Tell them what they want to hear and they will listen to what you have to say

The cornerstone of the VComm program was the understanding
that most companies looking for VC financing really have no idea what a VC
wants to hear.  Two years ago I sat
with a group of investors at a major conference and listened to them complain
about the quality of the material and, in the end, how useless it was.



Understand this: 
There are, at any given time according to Dow Jones, 5000 tech startups
in the US alone that are seeking funding. 
But less than half of those companies have any credible research into
their technology market.  The press
covering those markets has shrunk almost to the point of non-existence.  The VC's are flying blind nowadays,
which explains why so many are having poor returns.  What they need is real information about market potential.

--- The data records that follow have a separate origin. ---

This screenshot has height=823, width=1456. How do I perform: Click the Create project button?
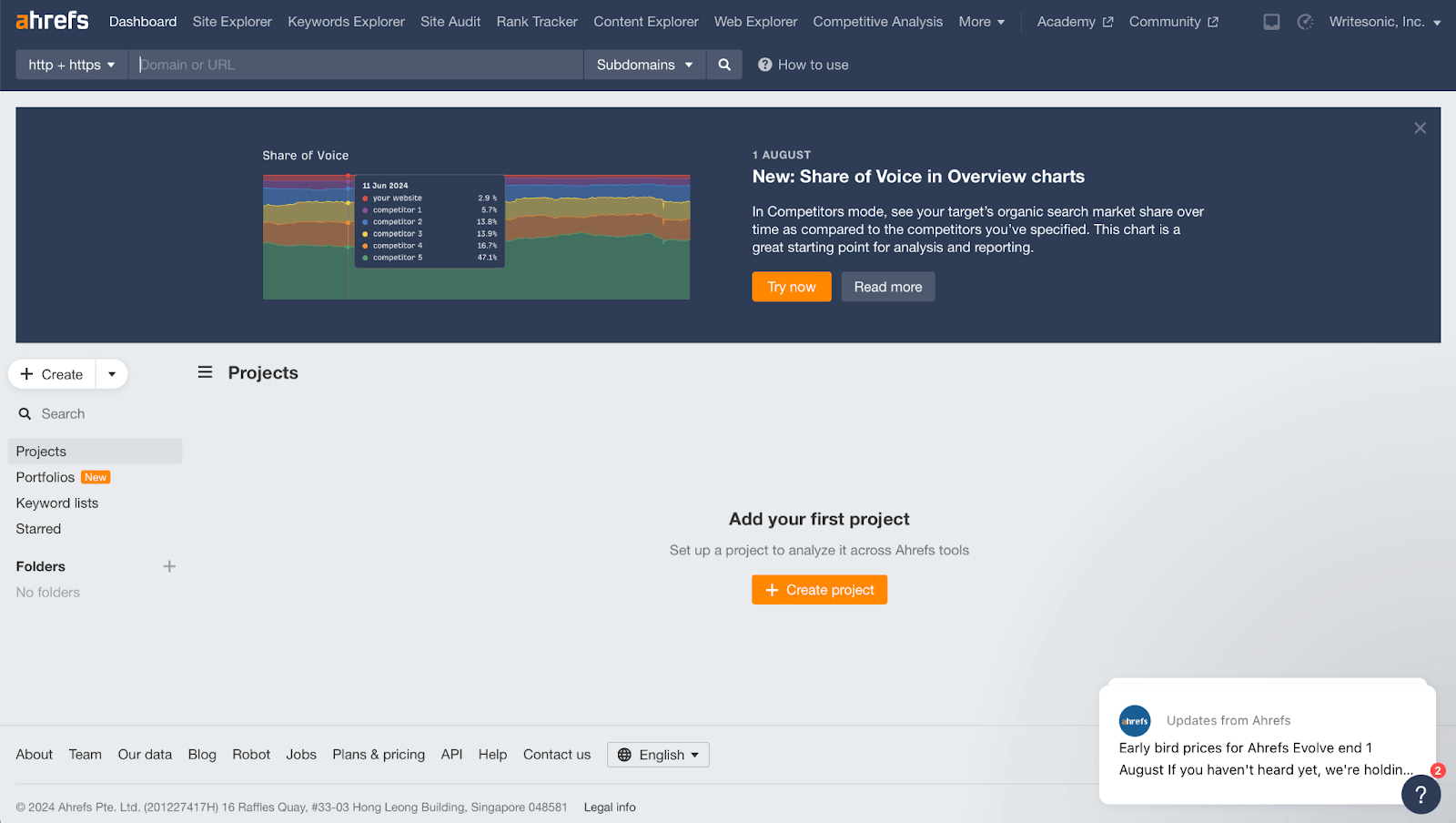[x=818, y=589]
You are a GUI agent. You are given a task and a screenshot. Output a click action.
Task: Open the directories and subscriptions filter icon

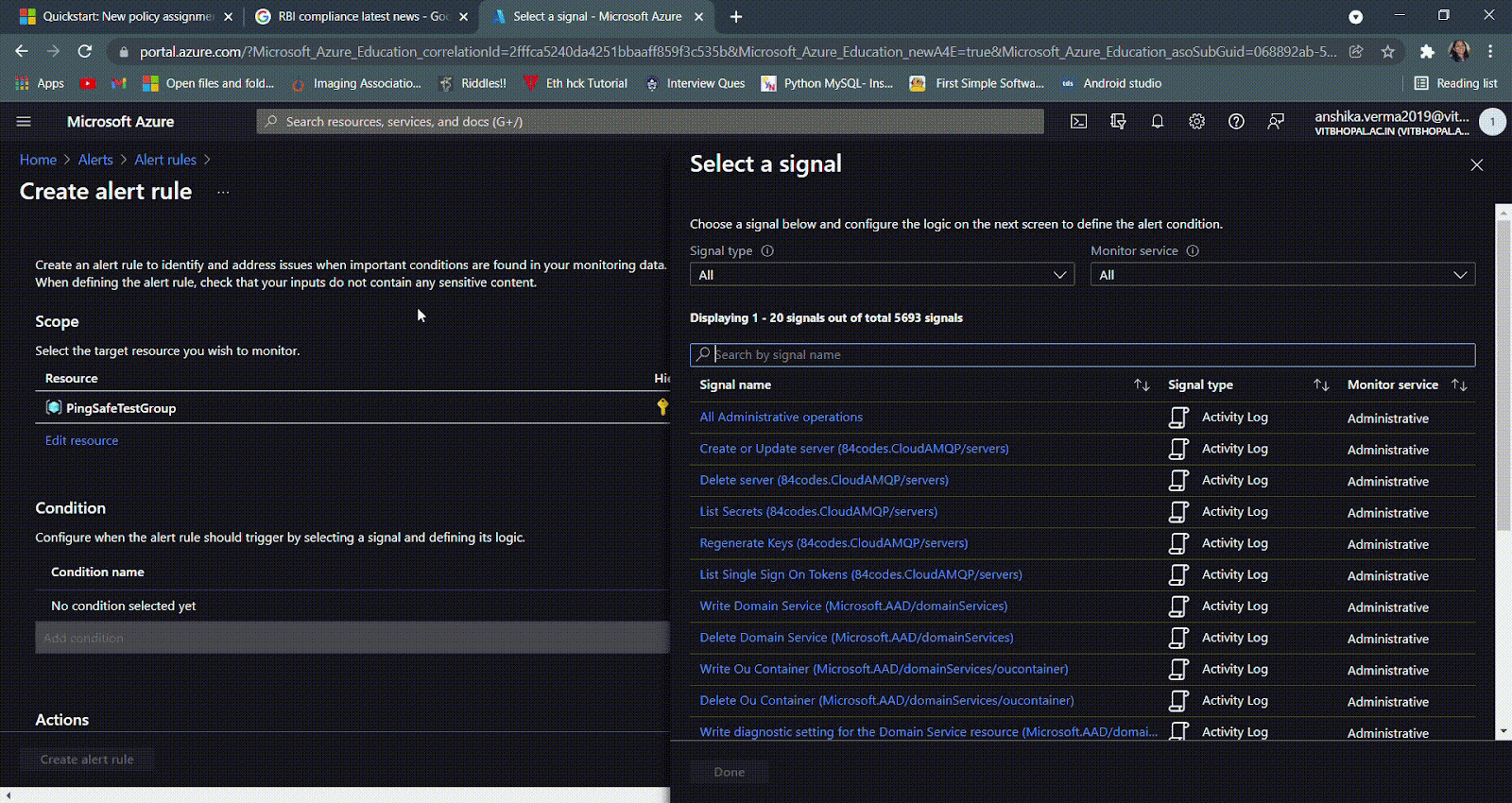(1118, 122)
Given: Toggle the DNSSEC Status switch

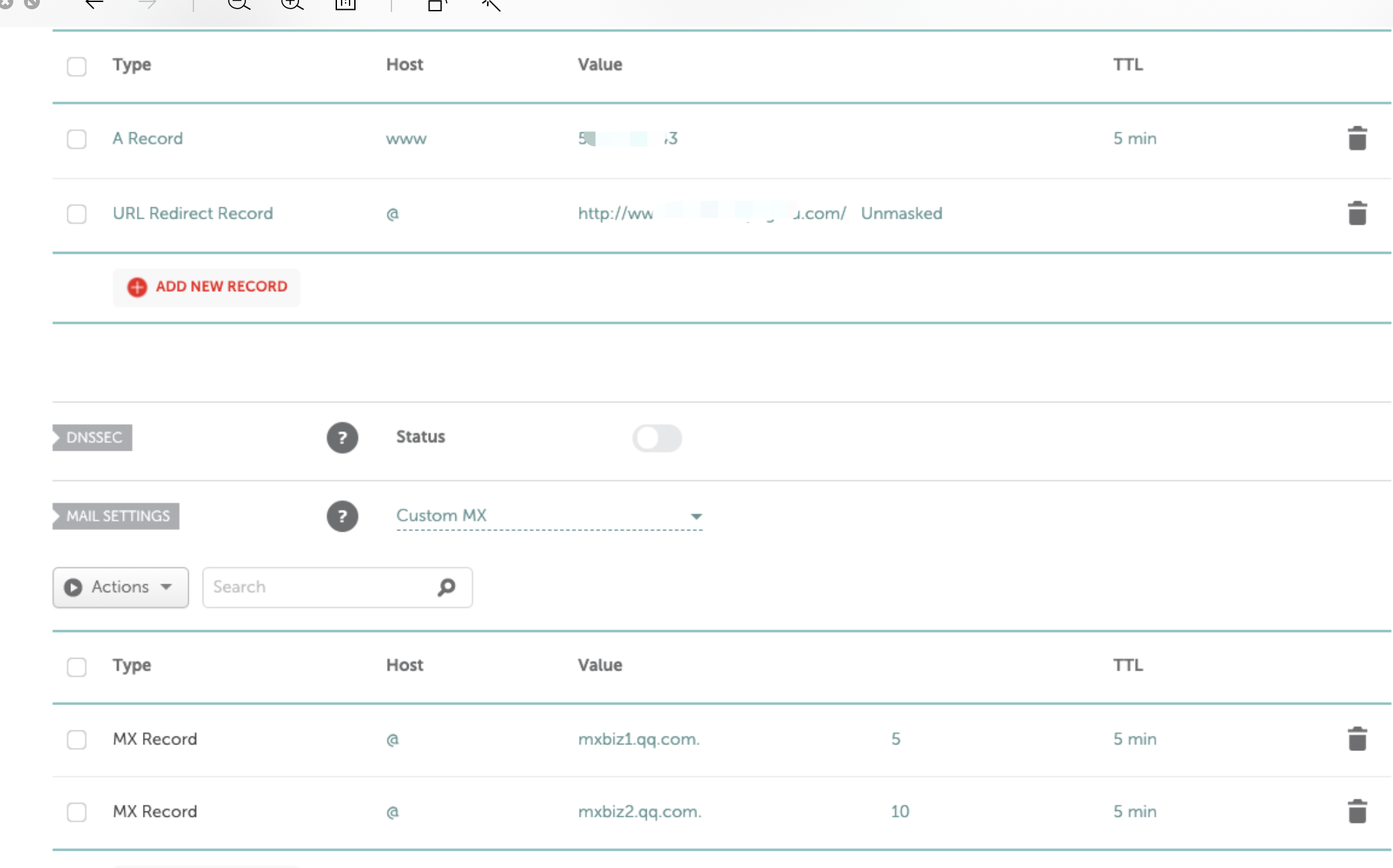Looking at the screenshot, I should pyautogui.click(x=657, y=438).
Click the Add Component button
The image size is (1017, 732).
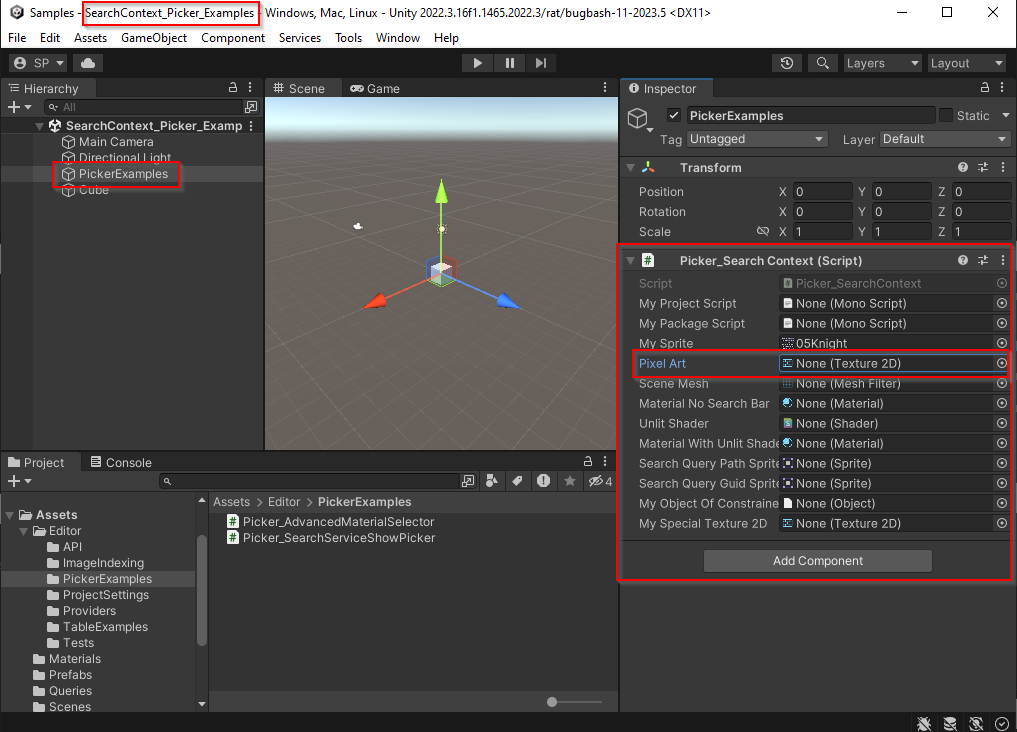(817, 561)
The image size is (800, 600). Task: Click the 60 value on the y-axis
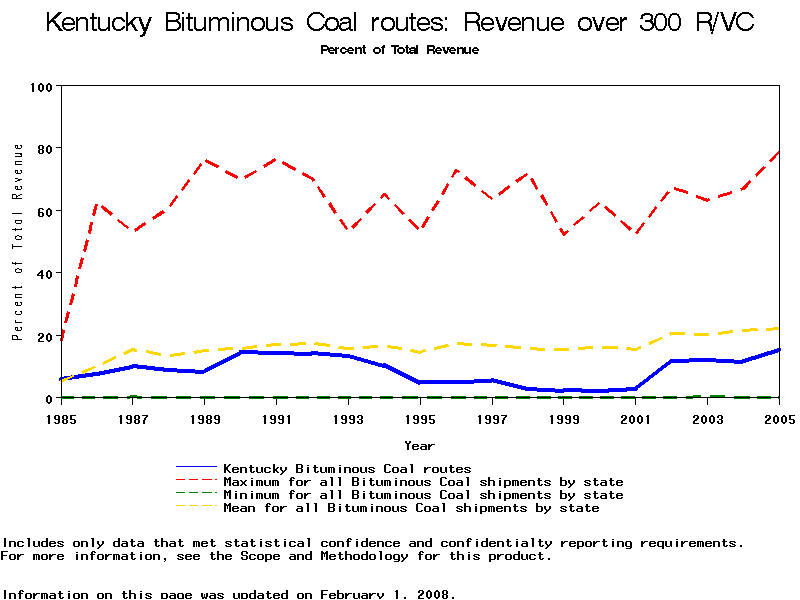tap(43, 211)
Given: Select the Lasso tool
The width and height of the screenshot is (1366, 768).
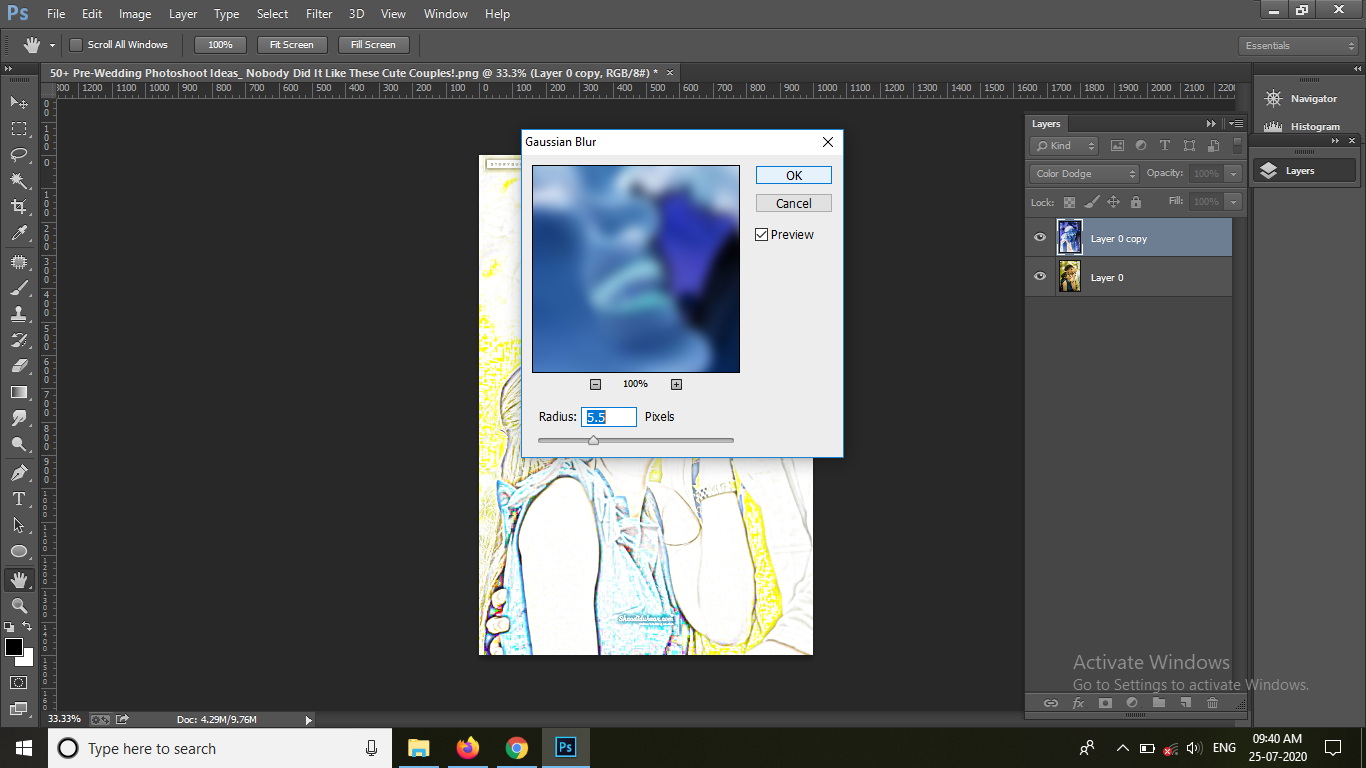Looking at the screenshot, I should coord(19,154).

But most companies pitching VC's spend 90 percent of their
time in front of them explaining how great their technology is.  Get a clue!  They know you are doing something interesting or you
wouldn't be doing it.  What they
want to know is, if they invest in you, how are they going to make a return on
their investment.  Drew Lanza at
Morgenthaler puts it specifically: "How am I gonna make a bunch of money
for retired school teachers?" 
(Think about it.  Most large
investment firms are responsible for investing the retirement funds for common
people.  They have an enormous
responsibility.
)



So the purpose of VComm, at the core, is to prepare
companies to present the information that the VCs NEED to hear.  Once you have told them that, then they
will be willing to listen about your technology.  Based on the comments we got back from the investors at
VComm, that's exactly what we accomplished.  Lanza even said the presenters were ready to make an initial
presentation before the assembled partners of Morgenthaler.  That doesn’t mean they are going to get
that chance, but how they get to that point is the subject of another post.



What I want to leave you with is another point that I have
been hammering for a decade is: KNOW YOUR AUDIENCE.  If you really have that knowledge you will make progress in
your communications, if you don't you are dead in the water.